Insiders Note: These few humorous paragraphs are representative of a larger publication penned by former San Diego Sun reporter Max Miller, the author of the 1932 national best seller I Cover The Waterfront, and 18 other titles published before Funny Name was printed in 1947. Miller passed in La Jolla in December, 1967 at the age of 68.

     When mentioning this small town I am not referring to San Diego. For San Diego has outgrown its diapers and is a city now. But I am referring to La Jolla, which, although technically a part of San Diego, is nevertheless its own community and always has been.

     There are some who say the place reminds them of the Riviera. They will say this over and over as if to impress us. Or, they may go more general and say it is just like living “someplace on the Mediterranean, don’t you think so?”

     Yet I have never learned what our answers are supposed to be to this kind of remark, whether we are supposed to start an argument or agree, I feel flattered.

     Unlike so many other places too, even places in California, this little town has no traditions; that is, traditions measured in terms of a century or so. Or another way of wording it could be that the traditions of this little town are just beginning, and may not come to a head until fifty years from now, if they do come to a head. Nobody knows, insomuch as traditions or influences or even future memories are beyond anyone’s ability to predict.

    Yet as for present traditions, there certainly are no ancient cathedrals in this little town, or any old missions, or

old forts, and for that matter no old battle grounds which “changed history.”

     And so we of this little town are just here is all, living our days by the sea, and we have not been a part of “history.”

     Now the City of San Diego may be slightly different in some of these respects. At least of lot of history and pamphlets are written about it: the old Spaniards, Father Serra, the first California mission, the First Palm planted in California, “The Plymouth Rock of the West Coast,” all such flourishes as that.

     But we of nearby La Jolla do not really know what our own name actually means, other that it obviously is not that of a saint.
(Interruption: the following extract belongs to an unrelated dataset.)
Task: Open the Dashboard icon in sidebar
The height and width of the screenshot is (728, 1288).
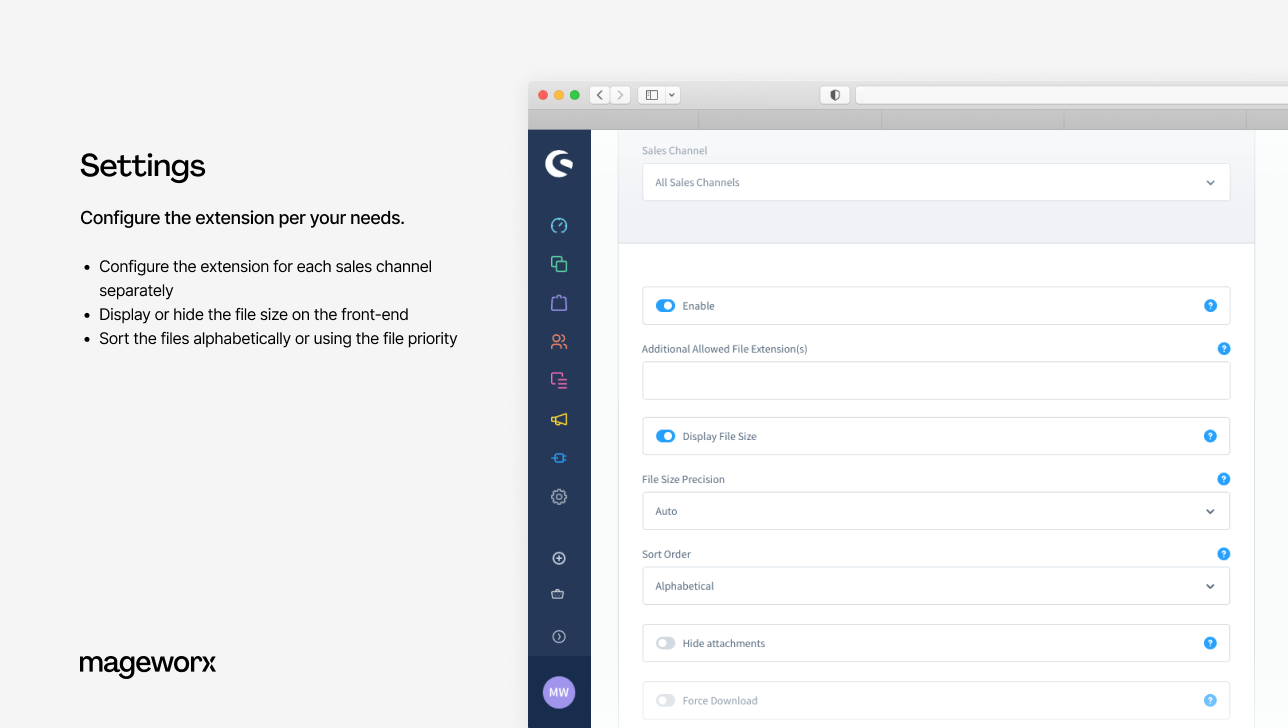Action: (559, 226)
     The poetically minded say that La Jolla in Spanish means “the jewel,” but it does not mean “the jewel” in Spanish. Others say that La Jolla is a misspelled Indian word meaning “the hole,” and refers, so they say, to our valley-like indenture between our mesa and our shore. But this interpretation is wide open for argument as to, and especially since our aborigines around here were as stupid and lazy as could be found on the continent and did not really have a true language, or much of anything else, and did not care to be bothered. Grunts were sufficient for a vocabulary the same as lizards or grasshoppers were sufficient for a meal, and so the aborigines would have been the most surprised of all possibly to have known that La Jolla was now being credited to them.
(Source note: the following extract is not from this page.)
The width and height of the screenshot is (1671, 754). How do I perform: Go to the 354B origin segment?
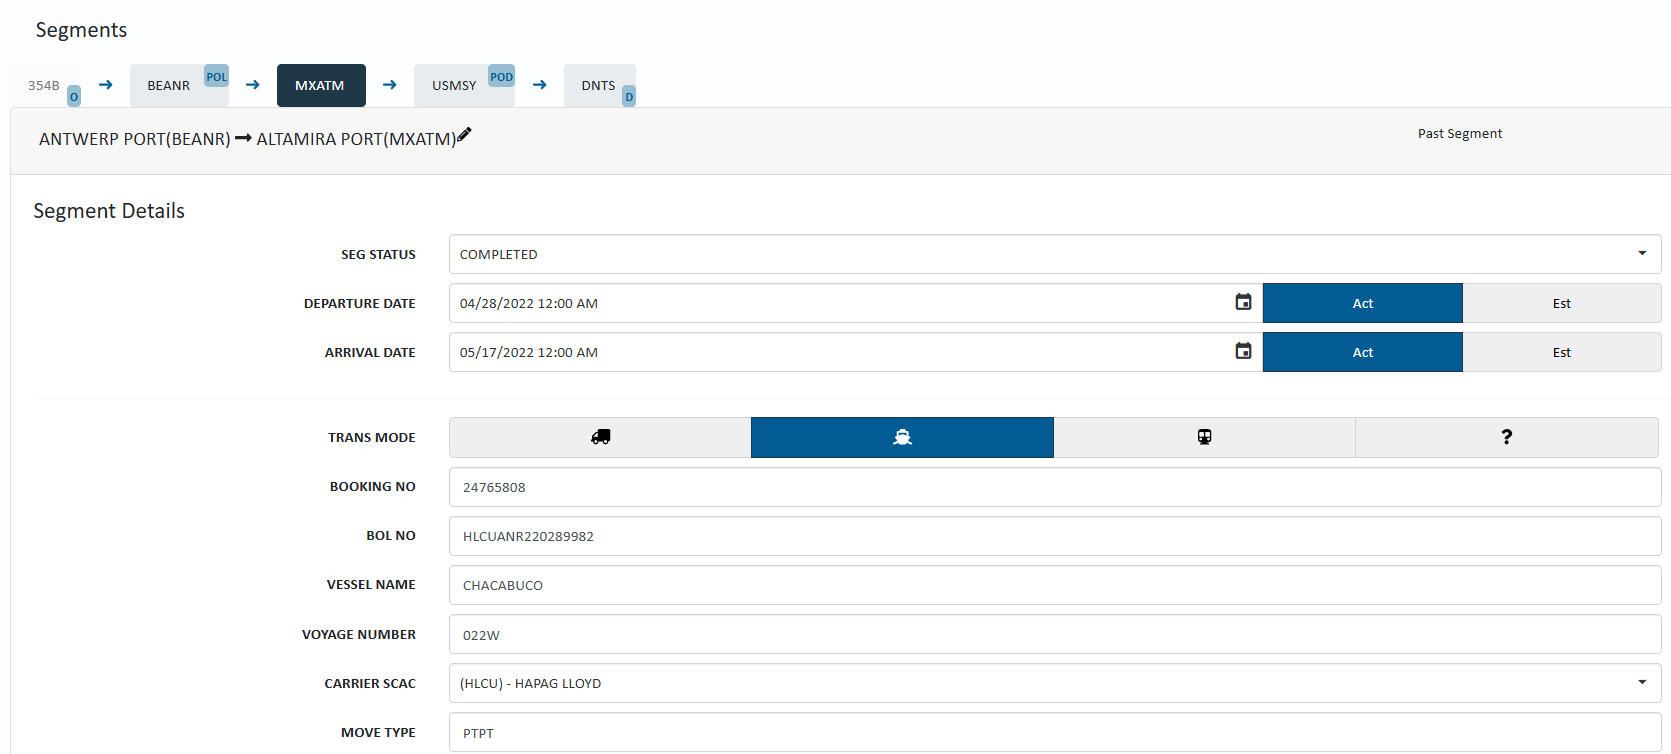click(44, 86)
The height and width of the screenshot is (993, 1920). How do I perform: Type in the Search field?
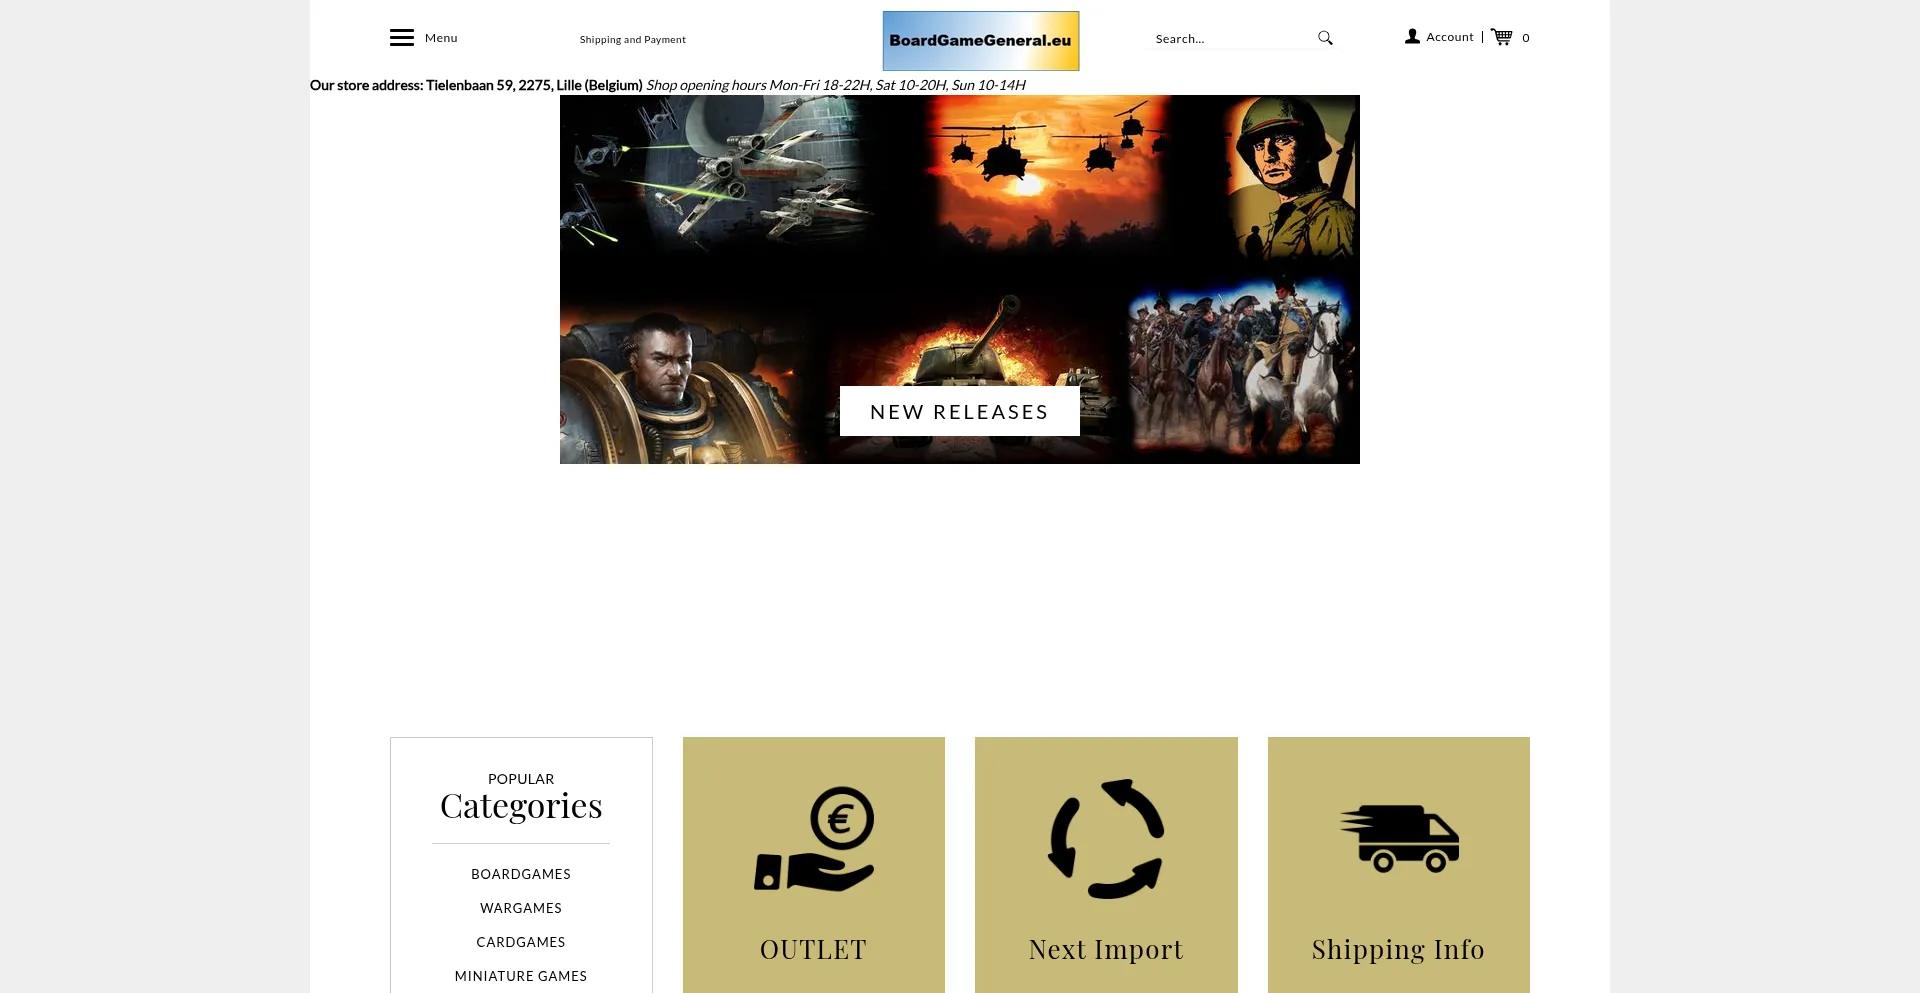[x=1230, y=39]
     Anyhow, the meaning or the non-meaning of the name really makes no difference so long as there are at least a few people besides ourselves who know how to pronounce it as it is pronounced today. Or so long as there are a few people besides ourselves who do not think we are joking when we try to put through a long-distance call home from somewhere else. Or who not repeat to us here, as if brand-new, all the accumulated stories which have been going on for years now about travellers struggling over the “J” as a “Y,” and finally ending up by calling La Jolla something else maybe San Luis Obispo or San Luis Capistrano, and that they visited here during the months of “hoon and hoo-lye,” and out of politeness we have to laugh very much each time.
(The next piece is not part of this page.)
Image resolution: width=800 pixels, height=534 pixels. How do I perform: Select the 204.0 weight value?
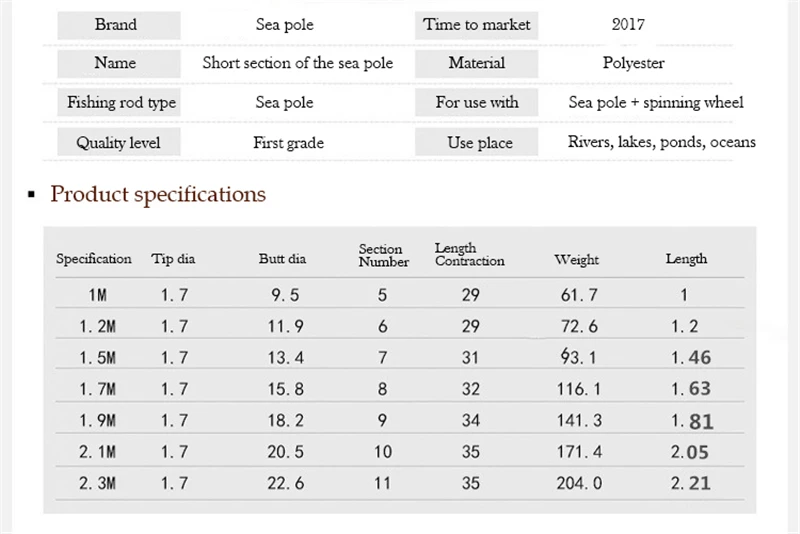579,483
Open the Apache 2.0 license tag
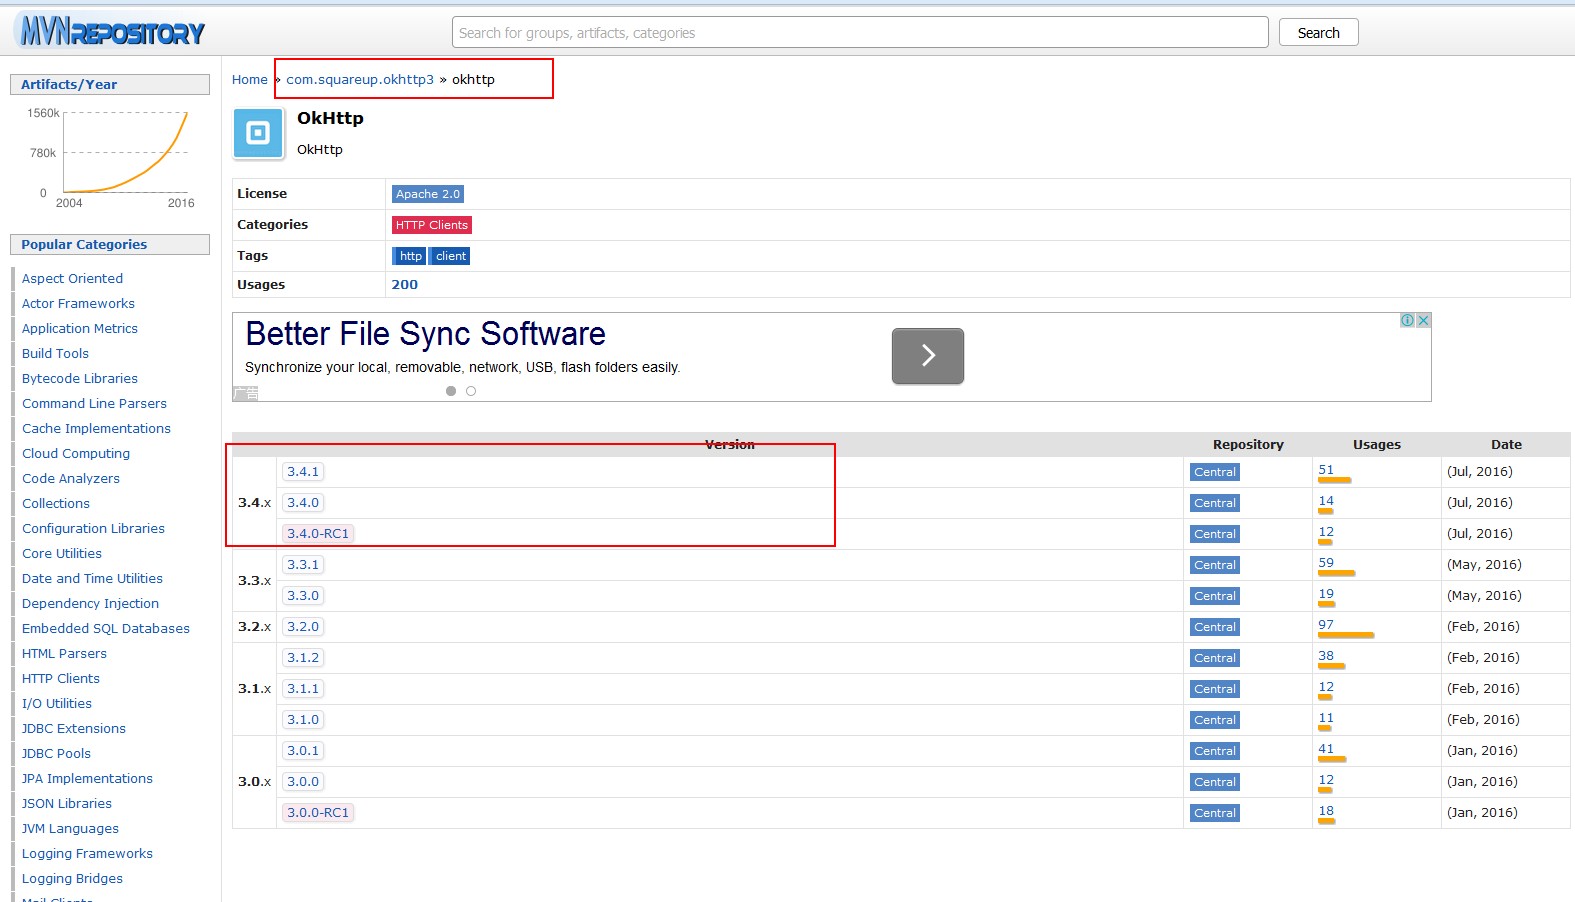The height and width of the screenshot is (902, 1575). pyautogui.click(x=427, y=194)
     Yet all of this is part of living here, and we must take it along with the winter salt spray on our windows. And we must accept the fact too that novelists, in writing about Carmel or Monterey or similar towns in the comparative far north of us, towns with a “background,” do not have to include that familiar phrase “the name of the town is purely fictitious.” The novelists can come right out and say Carmel is Carmel, or Monterey is Monterey. The same as San Francisco. But in regard to fiction about La Jolla – ah, no, not yet. It had better be called some other place, and I often wonder why.

     For, after all, we do have our own post office. We are legal.